Date: 2009
Author: Daniel A. Lublin
Publication: Metro

Can’t just pack up and leave

Opportunity is missed by most people because it is dressed in overalls and looks like work. – Thomas A. Edison.

How do you beat your ex-employer in court but ultimately collect little or no damages? Just ask Michael Davies. He succeeded in proving that he was constructively dismissed but failed to show that he acted reasonably by choosing not to return to the workplace that fired him. In the ever-changing world of employment law, returning after you have been fired may sometimes be required!
When Richmond B.C. based Fraser Collection Services Limited experienced a slowdown in work, Davies, a 63 year-old Debt Collector, was approached by Fraser’s President and told that he would be placed on a temporary layoff. During Mr.
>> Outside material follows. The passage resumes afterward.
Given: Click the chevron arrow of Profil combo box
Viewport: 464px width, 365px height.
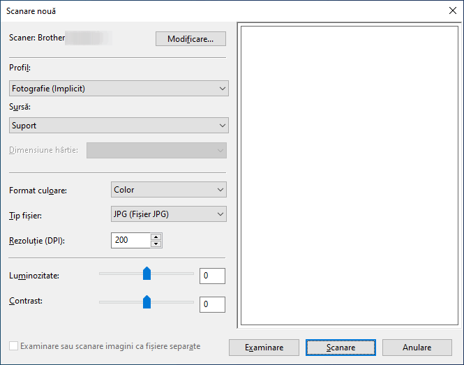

Davies’ exit meeting, Davies was told that Fraser hoped to recall him back to work, on a long-term basis, as soon as the company regained financial stability and he was invited to remain in touch with the company during the layoff to discuss his potential to return to work.
Being placed on a temporary layoff did not sit well with Davies. Feeling that he had been “financially stranded” and “dumped”, he did not want to wait around for Fraser to pick and then choose when he could work. Approximately two months later, Davies was called back to work, but he ignored the offer and sued the company instead.
Davies sued for damages, alleging that his layoff amounted to a dismissal.  Relying on the legal doctrine of constructive dismissal, Davies was able to successfully argue that because his employment contract did not expressly or implicitly allow for temporary layoffs, he was in fact terminated and entitled to damages instead.
Now that Davies had obtained the right to damages stemming from dismissal, he had also inherited the duty to mitigate those damages. The obligation to mitigate requires dismissed employees to take reasonable steps to limit their losses. Usually, this requires ex-employees to look for other work.   If an employee doesn’t do so, a court may reduce the damages that were otherwise owed. 
Until recently, it was generally proper for an employee to reject returning to the workplace that fired him. However, that all changed when the Supreme Court found that unless there are conditions such as humiliation, embarrassment or hostility, employees would be expected to return to their jobs. In this case, because he had refused Fraser’s offer, it was able to show that a comparable job was open for Davies to accept but that he had declined it.
Although Davies had made out his claim for wrongful dismissal, the court ultimately reduced his damages by 80% for refusing to return to work. Employees, therefore, can take the following lessons from this case:
  • Where an employer offers its former employees a bona fide chance to return to work, the employees may be required to accept, unless they can objectively show that there is an atmosphere of hostility, embarrassment or humiliation in returning.  Work with counsel to take steps to “build” that argument.
  • A temporary layoff can sometimes amount to a wrongful/constructive dismissal. However, it may not always be wise to sue for damages, even if you have the ability to do so.